Sleep last night wasn’t the greatest, even with my knock-out drug and the mood stabilizers. I woke up this morning feeling a little off, a little reminiscent of that deep depression I was battling for about two weeks this month. Hopefully, this is just the blues and I’ll be able to find equilibrium by the end of the day.
I was told by a couple of people about being careful how much I disclosed about my condition on this blog, which is a public forum that anybody who knows how to Google can find. While I don’t disclose every single thing that goes on with me in my fight against this energy-draining disorder (and I won’t because some things are best left unsaid), I do disclose enough for people to see that I’m an everyday guy who’s dealing with something that millions of people deal with.

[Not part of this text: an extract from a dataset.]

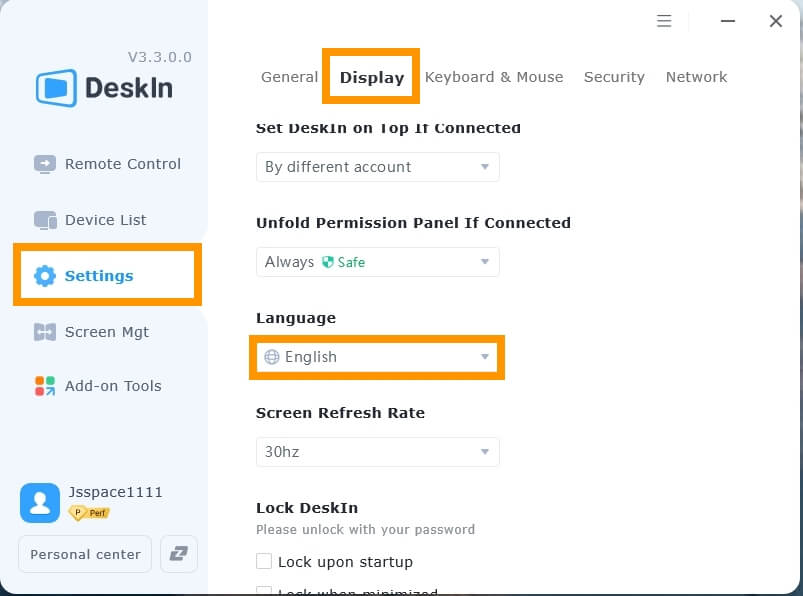Go to Keyboard & Mouse tab
This screenshot has width=803, height=596.
[x=494, y=77]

While I’m not trying to sound somber and gloomy with this post, and definitely not throughout the day, this is the feeling that I feel at this moment. I don’t want to alarm anyone, because it’s not really serious. Just kind of need a break.

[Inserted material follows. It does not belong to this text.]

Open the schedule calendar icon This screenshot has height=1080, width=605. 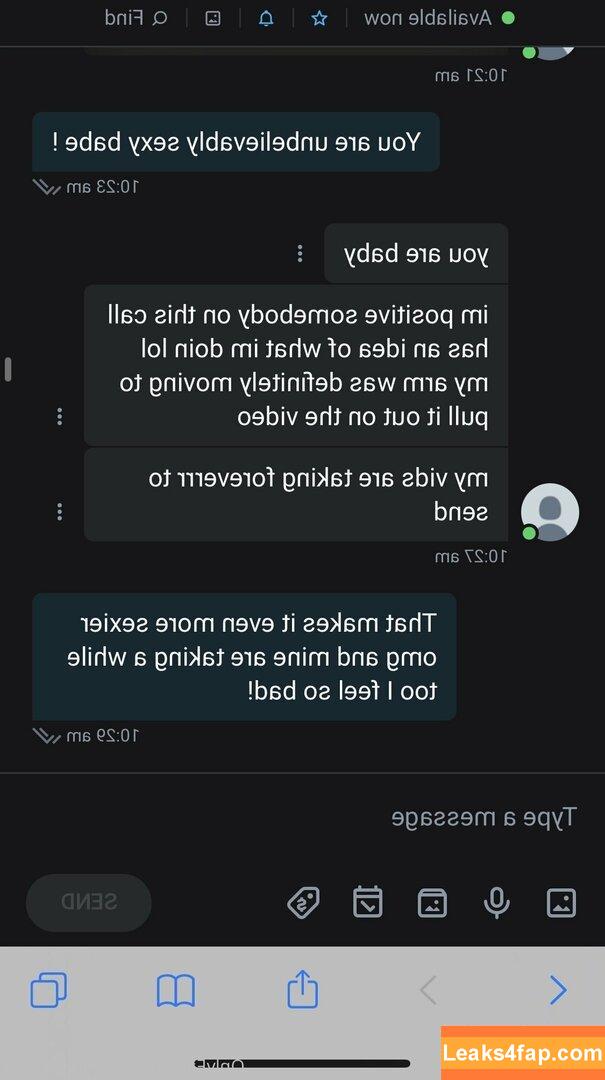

Somebody would probably tell me to write something, outside of the blog, like work on my book. But I barely feel okay enough to write this entry, let alone a few chapters in a book. I really get irritated when people tell me to “just write”, like it’s some kind of faucet.
On that note, I’ll probably take a break from this blog today, stay away from the computer and my office, and probably social media. Hopefully I can get a little sleep so help get me back on balance. I hope everyone have a good and productive day.